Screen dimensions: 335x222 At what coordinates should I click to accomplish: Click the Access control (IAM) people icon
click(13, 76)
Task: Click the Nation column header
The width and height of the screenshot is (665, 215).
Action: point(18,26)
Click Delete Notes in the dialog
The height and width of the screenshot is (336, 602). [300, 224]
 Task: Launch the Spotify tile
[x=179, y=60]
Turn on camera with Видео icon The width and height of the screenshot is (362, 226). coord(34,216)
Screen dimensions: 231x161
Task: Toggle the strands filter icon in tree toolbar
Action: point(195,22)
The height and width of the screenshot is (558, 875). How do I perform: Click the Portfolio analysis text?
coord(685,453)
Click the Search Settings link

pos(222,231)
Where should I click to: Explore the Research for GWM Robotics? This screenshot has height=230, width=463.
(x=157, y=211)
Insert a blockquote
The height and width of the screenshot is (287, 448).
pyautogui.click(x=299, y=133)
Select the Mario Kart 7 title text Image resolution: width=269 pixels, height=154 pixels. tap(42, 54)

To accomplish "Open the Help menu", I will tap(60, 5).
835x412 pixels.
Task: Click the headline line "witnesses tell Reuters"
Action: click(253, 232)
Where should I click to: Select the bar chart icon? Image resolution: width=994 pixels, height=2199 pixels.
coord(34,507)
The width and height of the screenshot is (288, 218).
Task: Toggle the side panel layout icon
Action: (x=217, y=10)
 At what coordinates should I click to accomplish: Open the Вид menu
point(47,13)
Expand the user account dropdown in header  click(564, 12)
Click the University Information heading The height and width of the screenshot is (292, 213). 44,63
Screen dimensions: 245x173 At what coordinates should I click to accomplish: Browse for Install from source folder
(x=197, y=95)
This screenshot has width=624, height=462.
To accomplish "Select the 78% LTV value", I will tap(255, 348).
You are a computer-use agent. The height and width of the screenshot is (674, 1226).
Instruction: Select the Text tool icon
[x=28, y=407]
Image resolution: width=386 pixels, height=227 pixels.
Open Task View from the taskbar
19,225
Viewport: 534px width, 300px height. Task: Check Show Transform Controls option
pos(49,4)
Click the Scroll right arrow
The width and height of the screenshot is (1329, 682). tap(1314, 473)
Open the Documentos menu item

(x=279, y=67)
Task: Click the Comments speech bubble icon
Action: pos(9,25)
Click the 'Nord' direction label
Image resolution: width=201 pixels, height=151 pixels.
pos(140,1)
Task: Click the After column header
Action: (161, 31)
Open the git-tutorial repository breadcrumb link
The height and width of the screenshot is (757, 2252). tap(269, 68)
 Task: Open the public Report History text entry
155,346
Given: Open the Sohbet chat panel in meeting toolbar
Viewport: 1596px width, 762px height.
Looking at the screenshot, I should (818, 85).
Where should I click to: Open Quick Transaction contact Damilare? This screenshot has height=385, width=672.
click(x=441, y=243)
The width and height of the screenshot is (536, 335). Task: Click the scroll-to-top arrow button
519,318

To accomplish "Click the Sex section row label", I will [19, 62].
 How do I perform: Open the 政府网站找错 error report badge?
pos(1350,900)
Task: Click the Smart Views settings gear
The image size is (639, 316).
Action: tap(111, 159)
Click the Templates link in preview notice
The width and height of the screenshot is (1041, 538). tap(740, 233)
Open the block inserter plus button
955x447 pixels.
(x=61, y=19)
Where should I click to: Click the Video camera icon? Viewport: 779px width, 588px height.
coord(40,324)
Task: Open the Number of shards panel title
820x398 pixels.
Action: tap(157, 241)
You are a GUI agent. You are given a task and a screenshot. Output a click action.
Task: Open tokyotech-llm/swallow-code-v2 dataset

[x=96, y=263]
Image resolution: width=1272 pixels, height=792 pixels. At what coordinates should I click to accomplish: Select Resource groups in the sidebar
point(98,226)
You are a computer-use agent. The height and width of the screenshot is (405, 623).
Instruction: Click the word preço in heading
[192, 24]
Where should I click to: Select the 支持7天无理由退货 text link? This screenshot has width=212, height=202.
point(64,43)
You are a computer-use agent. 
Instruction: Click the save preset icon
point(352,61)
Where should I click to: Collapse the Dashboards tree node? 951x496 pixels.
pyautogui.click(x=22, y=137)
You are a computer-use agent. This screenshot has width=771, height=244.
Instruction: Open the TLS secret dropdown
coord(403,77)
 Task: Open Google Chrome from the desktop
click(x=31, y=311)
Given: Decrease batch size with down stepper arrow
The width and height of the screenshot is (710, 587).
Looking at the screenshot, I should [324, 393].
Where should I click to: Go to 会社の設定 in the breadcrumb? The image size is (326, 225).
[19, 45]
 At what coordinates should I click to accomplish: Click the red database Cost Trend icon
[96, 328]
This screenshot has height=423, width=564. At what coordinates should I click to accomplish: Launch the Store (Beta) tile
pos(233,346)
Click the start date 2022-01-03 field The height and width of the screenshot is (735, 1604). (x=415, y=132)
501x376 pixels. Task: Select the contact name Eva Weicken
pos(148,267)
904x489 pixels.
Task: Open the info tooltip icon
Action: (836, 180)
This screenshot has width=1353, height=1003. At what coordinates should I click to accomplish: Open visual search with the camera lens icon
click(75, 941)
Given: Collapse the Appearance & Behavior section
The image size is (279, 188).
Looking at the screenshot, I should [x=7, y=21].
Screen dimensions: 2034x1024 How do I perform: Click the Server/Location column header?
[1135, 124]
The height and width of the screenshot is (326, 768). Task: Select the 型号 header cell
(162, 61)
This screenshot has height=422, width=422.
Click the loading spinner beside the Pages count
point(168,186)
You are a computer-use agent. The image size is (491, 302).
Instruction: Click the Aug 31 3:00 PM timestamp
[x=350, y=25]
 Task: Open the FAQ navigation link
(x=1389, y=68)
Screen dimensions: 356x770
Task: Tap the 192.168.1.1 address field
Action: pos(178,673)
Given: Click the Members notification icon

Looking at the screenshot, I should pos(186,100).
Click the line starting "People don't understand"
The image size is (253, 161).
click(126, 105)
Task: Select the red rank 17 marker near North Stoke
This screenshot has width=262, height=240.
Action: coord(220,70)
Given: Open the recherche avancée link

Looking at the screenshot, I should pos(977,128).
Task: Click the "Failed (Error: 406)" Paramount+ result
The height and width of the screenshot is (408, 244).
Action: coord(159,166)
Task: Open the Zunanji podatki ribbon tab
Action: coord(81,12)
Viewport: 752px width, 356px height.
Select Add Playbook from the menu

(Work to complete):
All of the entries above need to be printed again exactly.

(Exercise solution):
Screen dimensions: 335x222 At what coordinates should I click to accomplish: Click the Access control (IAM) people icon
click(13, 76)
Task: Click the Nation column header
The width and height of the screenshot is (665, 215).
Action: point(18,26)
Click Delete Notes in the dialog
The height and width of the screenshot is (336, 602). [300, 224]
 Task: Launch the Spotify tile
[x=179, y=60]
Turn on camera with Видео icon The width and height of the screenshot is (362, 226). coord(34,216)
Screen dimensions: 231x161
Task: Toggle the strands filter icon in tree toolbar
Action: point(195,22)
The height and width of the screenshot is (558, 875). How do I perform: Click the Portfolio analysis text?
coord(685,453)
Click the Search Settings link

pos(222,231)
Where should I click to: Explore the Research for GWM Robotics? This screenshot has height=230, width=463.
(x=157, y=211)
Insert a blockquote
The height and width of the screenshot is (287, 448).
pyautogui.click(x=299, y=133)
Select the Mario Kart 7 title text Image resolution: width=269 pixels, height=154 pixels. tap(42, 54)

To accomplish "Open the Help menu", I will tap(60, 5).
835x412 pixels.
Task: Click the headline line "witnesses tell Reuters"
Action: click(253, 232)
Where should I click to: Select the bar chart icon? Image resolution: width=994 pixels, height=2199 pixels.
coord(34,507)
The width and height of the screenshot is (288, 218).
Task: Toggle the side panel layout icon
Action: (x=217, y=10)
 At what coordinates should I click to accomplish: Open the Вид menu
point(47,13)
Expand the user account dropdown in header  click(564, 12)
Click the University Information heading The height and width of the screenshot is (292, 213). 44,63
Screen dimensions: 245x173 At what coordinates should I click to accomplish: Browse for Install from source folder
(x=197, y=95)
This screenshot has width=624, height=462.
To accomplish "Select the 78% LTV value", I will tap(255, 348).
You are a computer-use agent. The height and width of the screenshot is (674, 1226).
Instruction: Select the Text tool icon
[x=28, y=407]
Image resolution: width=386 pixels, height=227 pixels.
Open Task View from the taskbar
19,225
Viewport: 534px width, 300px height. Task: Check Show Transform Controls option
pos(49,4)
Click the Scroll right arrow
The width and height of the screenshot is (1329, 682). tap(1314, 473)
Open the Documentos menu item

(x=279, y=67)
Task: Click the Comments speech bubble icon
Action: pos(9,25)
Click the 'Nord' direction label
Image resolution: width=201 pixels, height=151 pixels.
pos(140,1)
Task: Click the After column header
Action: (161, 31)
Open the git-tutorial repository breadcrumb link
The height and width of the screenshot is (757, 2252). tap(269, 68)
 Task: Open the public Report History text entry
155,346
Given: Open the Sohbet chat panel in meeting toolbar
Viewport: 1596px width, 762px height.
Looking at the screenshot, I should (818, 85).
Where should I click to: Open Quick Transaction contact Damilare? This screenshot has height=385, width=672.
click(x=441, y=243)
The width and height of the screenshot is (536, 335). Task: Click the scroll-to-top arrow button
519,318

To accomplish "Click the Sex section row label", I will [19, 62].
 How do I perform: Open the 政府网站找错 error report badge?
pos(1350,900)
Task: Click the Smart Views settings gear
The image size is (639, 316).
Action: tap(111, 159)
Click the Templates link in preview notice
The width and height of the screenshot is (1041, 538). tap(740, 233)
Open the block inserter plus button
955x447 pixels.
(x=61, y=19)
Where should I click to: Click the Video camera icon? Viewport: 779px width, 588px height.
coord(40,324)
Task: Open the Number of shards panel title
820x398 pixels.
Action: tap(157, 241)
You are a GUI agent. You are given a task and a screenshot. Output a click action.
Task: Open tokyotech-llm/swallow-code-v2 dataset

[x=96, y=263]
Image resolution: width=1272 pixels, height=792 pixels. At what coordinates should I click to accomplish: Select Resource groups in the sidebar
point(98,226)
You are a computer-use agent. The height and width of the screenshot is (405, 623).
Instruction: Click the word preço in heading
[192, 24]
Where should I click to: Select the 支持7天无理由退货 text link? This screenshot has width=212, height=202.
point(64,43)
You are a computer-use agent. 
Instruction: Click the save preset icon
point(352,61)
Where should I click to: Collapse the Dashboards tree node? 951x496 pixels.
pyautogui.click(x=22, y=137)
You are a computer-use agent. This screenshot has width=771, height=244.
Instruction: Open the TLS secret dropdown
coord(403,77)
 Task: Open Google Chrome from the desktop
click(x=31, y=311)
Given: Decrease batch size with down stepper arrow
The width and height of the screenshot is (710, 587).
Looking at the screenshot, I should [324, 393].
Where should I click to: Go to 会社の設定 in the breadcrumb? The image size is (326, 225).
[19, 45]
 At what coordinates should I click to accomplish: Click the red database Cost Trend icon
[96, 328]
This screenshot has height=423, width=564. At what coordinates should I click to accomplish: Launch the Store (Beta) tile
pos(233,346)
Click the start date 2022-01-03 field The height and width of the screenshot is (735, 1604). (x=415, y=132)
501x376 pixels. Task: Select the contact name Eva Weicken
pos(148,267)
904x489 pixels.
Task: Open the info tooltip icon
Action: (836, 180)
This screenshot has width=1353, height=1003. At what coordinates should I click to accomplish: Open visual search with the camera lens icon
click(75, 941)
Given: Collapse the Appearance & Behavior section
The image size is (279, 188).
Looking at the screenshot, I should [x=7, y=21].
Screen dimensions: 2034x1024 How do I perform: Click the Server/Location column header?
[1135, 124]
The height and width of the screenshot is (326, 768). Task: Select the 型号 header cell
(162, 61)
This screenshot has height=422, width=422.
Click the loading spinner beside the Pages count
point(168,186)
You are a computer-use agent. The image size is (491, 302).
Instruction: Click the Aug 31 3:00 PM timestamp
[x=350, y=25]
 Task: Open the FAQ navigation link
(x=1389, y=68)
Screen dimensions: 356x770
Task: Tap the 192.168.1.1 address field
Action: pos(178,673)
Given: Click the Members notification icon

Looking at the screenshot, I should pos(186,100).
Click the line starting "People don't understand"
The image size is (253, 161).
click(126, 105)
Task: Select the red rank 17 marker near North Stoke
This screenshot has width=262, height=240.
Action: coord(220,70)
Given: Open the recherche avancée link

Looking at the screenshot, I should pos(977,128).
Task: Click the "Failed (Error: 406)" Paramount+ result
The height and width of the screenshot is (408, 244).
Action: coord(159,166)
Task: Open the Zunanji podatki ribbon tab
Action: coord(81,12)
Viewport: 752px width, 356px height.
Select Add Playbook from the menu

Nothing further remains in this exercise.